## [Passage given]
START

Researchers have found that open air sludge drying can be responsible for significant gaseous ammonia emissions.
Agricultural activities such as the storage and application of livestock slurry and mineral nitrogen fertilizers remain the biggest contributor to atmospheric ammonia, but researchers have now found a common wastewater treatment step is releasing far more ammonia into the atmosphere than previously recognised.
UQ’s Dr Zhiyao Wang together with Dr Mei Bai from the University of Melbourne’s School of Agriculture, Food and Ecosystem Science confirmed the finding after two monitoring campaigns over a two-year sludge drying pan drying cycle at a major Victorian wastewater treatment plant.
By linking site specific monitoring data with modelling, the team estimated ammonia emissions from general open air sludge drying processes, indicating that these processes can be a notable but often overlooked source, with an industry focus on greenhouse gases.
“While ammonia is not a greenhouse gas and Water Utilities are not obligated to report its emissions, it may contribute to potential environmental risks such as soil acidification, water eutrophication as well as particulate matter formation under certain conditions,” Dr Wang said.

END

## [Exercises]
1. In the article on ammonia from sludge drying, over how long a drying cycle were the two monitoring campaigns run?
2. Summarize the article on ammonia from sludge drying in two sentences.
3. Write the next part of the article on ammonia from sludge drying, starting after its final sentence.
The entries that follow are not needed for anything here.

## [Material shown]
START

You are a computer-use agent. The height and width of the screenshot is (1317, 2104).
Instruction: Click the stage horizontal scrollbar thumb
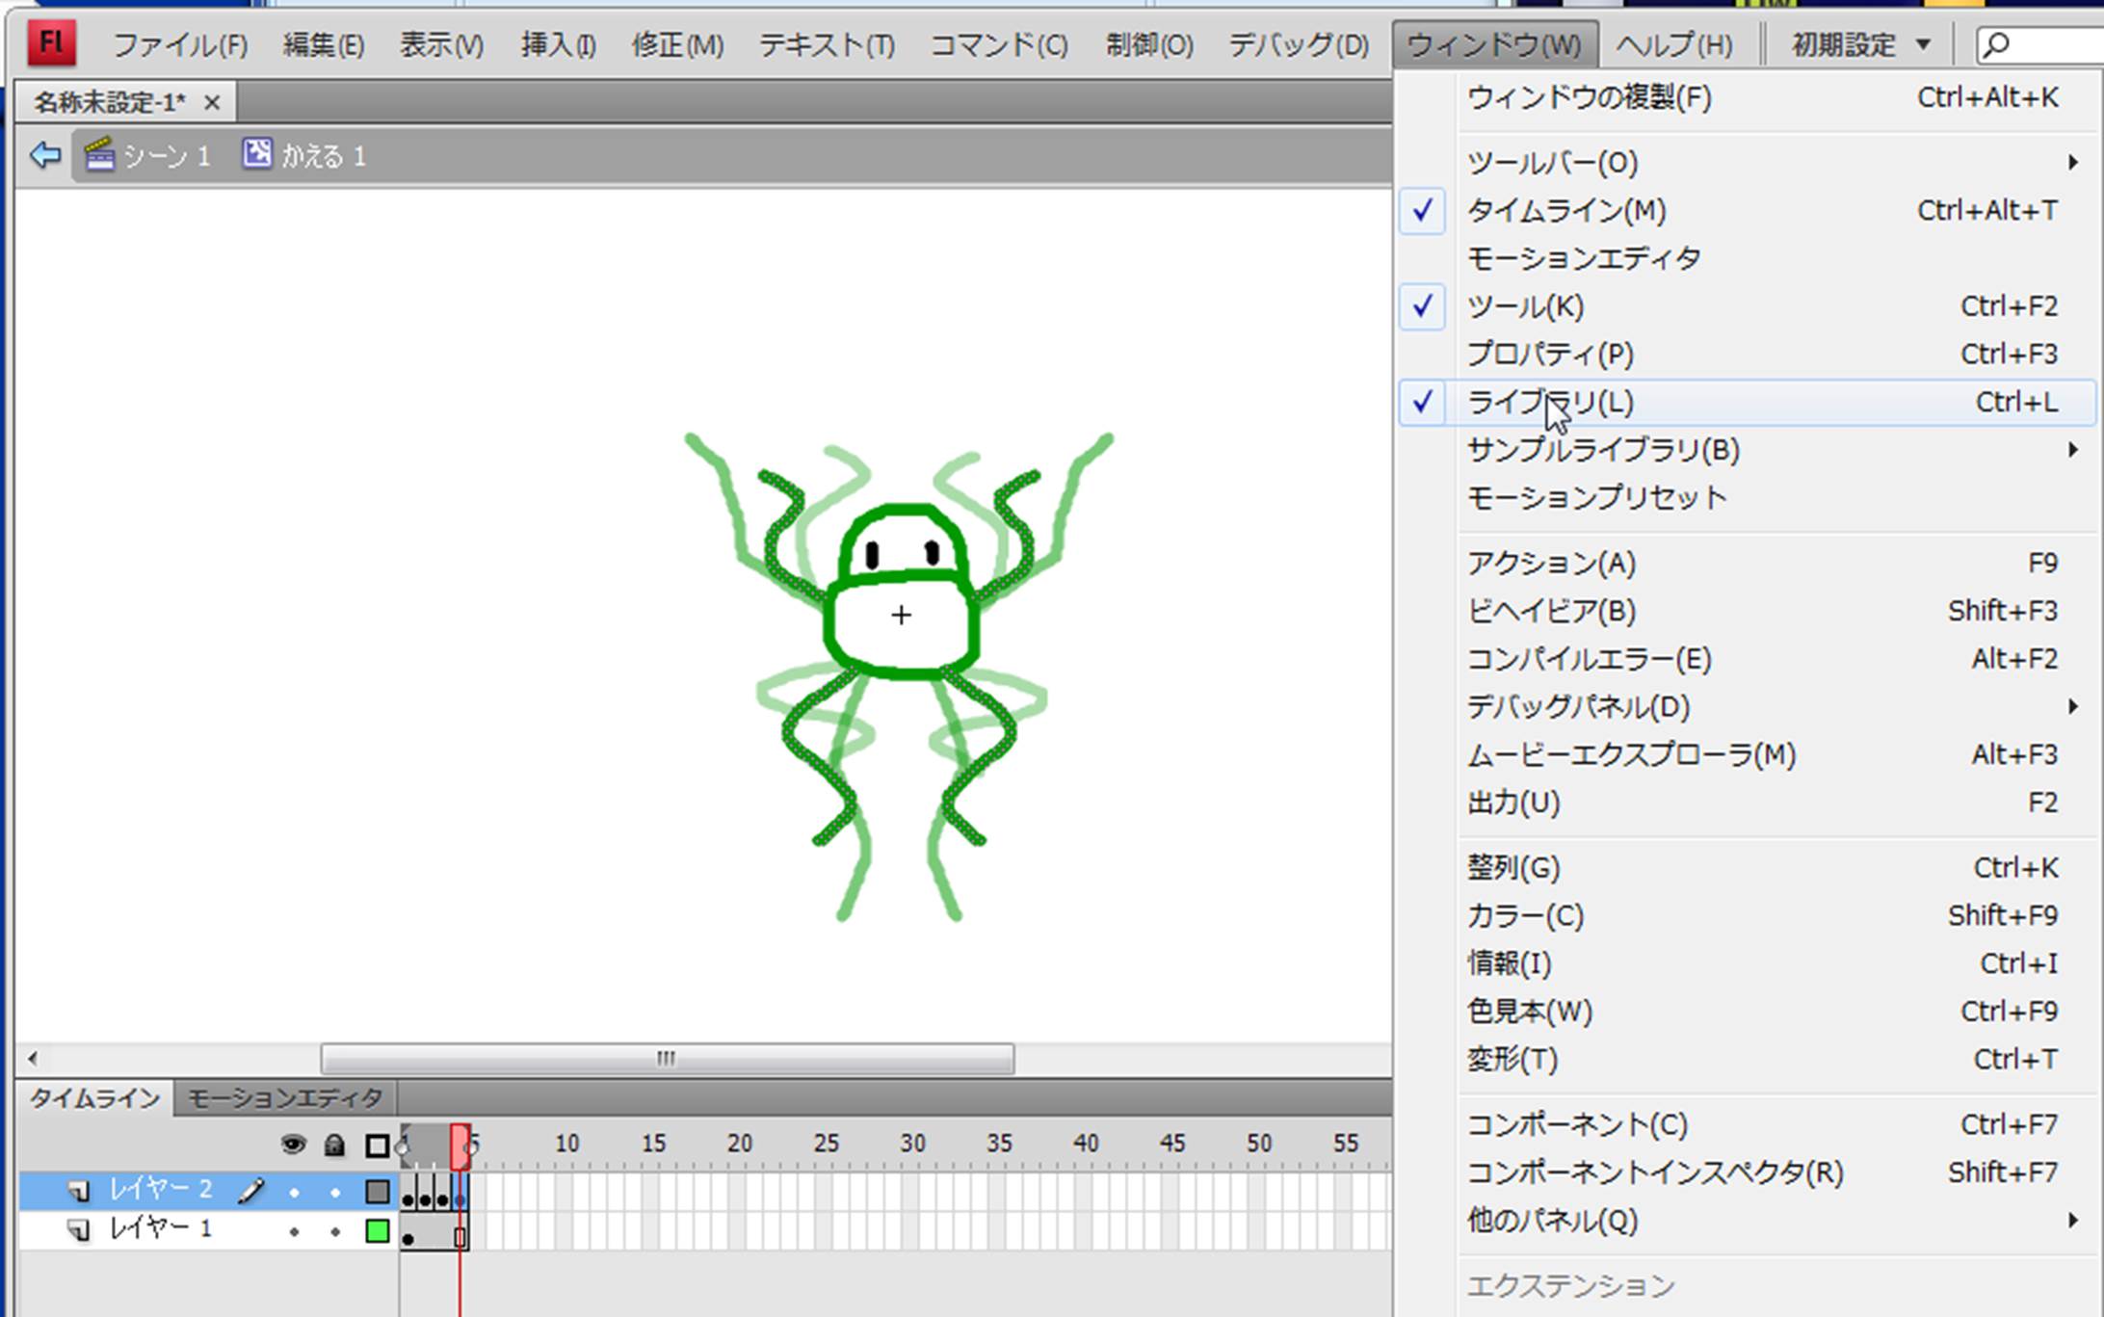pyautogui.click(x=667, y=1058)
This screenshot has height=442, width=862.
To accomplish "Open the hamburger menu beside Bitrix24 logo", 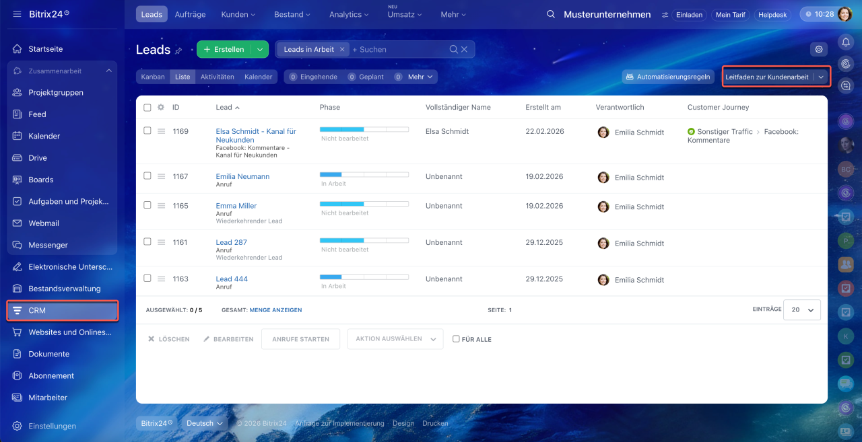I will coord(17,14).
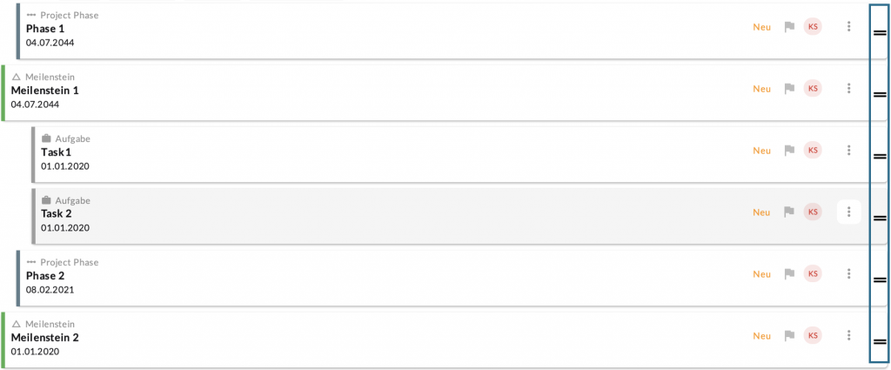Viewport: 891px width, 370px height.
Task: Open the Task1 work package title
Action: point(56,152)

END

## [Outputs for the tasks]
1. A two-year sludge drying pan drying cycle.

2. Agriculture is still the largest source of atmospheric ammonia, but researchers have found that open air sludge drying at wastewater treatment plants releases far more ammonia than previously recognized. By combining monitoring data from a major Victorian plant with modeling, the team showed this to be a notable but often overlooked source, one that may contribute to soil acidification, water eutrophication, and particulate matter formation.

3.
Dr Bai said ammonia is an incredibly reactive gas and difficult to measure from diffuse sources over large areas.
“But we now know that certain wastewater treatment processes, like open air sludge drying, are responsible for significant gaseous ammonia emissions."
Conditions ‘ideal’ for ammonia to escape
Sludge drying pans are a common fixture at treatment plants around the world.
In these shallow, open-air pans, sludge is spread out on an impermeable base so that water is lost primarily through evaporation.
(Photo credit: settapong/Adobe Stock )
Free liquid is drained away from the pan for further treatment, leaving a semi-solid material that is dried by the sun and wind for easier storage, re-use or disposal (these nutrient rich ‘biosolids’ are highly sought by some sectors).
Dr Wang said this drying process was effective, but the high nitrogen content in sludge and large liquid-gas interfacial area of the pans seem to create conditions ideal for ammonia to escape into the atmosphere.
“Our project was to measure how significant these emissions were,” Dr Wang said.
(Photo credit: The University of Queensland)
The research team monitored ammonia volatilisation in a sludge drying pan using inverse-dispersion modelling coupled with open-path Fourier transform infrared spectroscopic techniques over two short measurement campaigns.
Factoring in wind speeds and seasonal temperature variations, modelling estimated that 43 tonnes of ammonia emissions was emitted from the pan over a two-year sludge drying cycle.
“That is nearly 95 per cent of the total nitrogen-based emissions from the pan, a third of the overall nitrogen content in the drying pan,” Dr Wang said.
“If we extrapolate the results to all drying pans in the plant, ammonia emissions could account for six to nine per cent of the total nitrogen received by the treatment plant.”
“This is a substantial amount that is volatilsed in the form of ammonia.”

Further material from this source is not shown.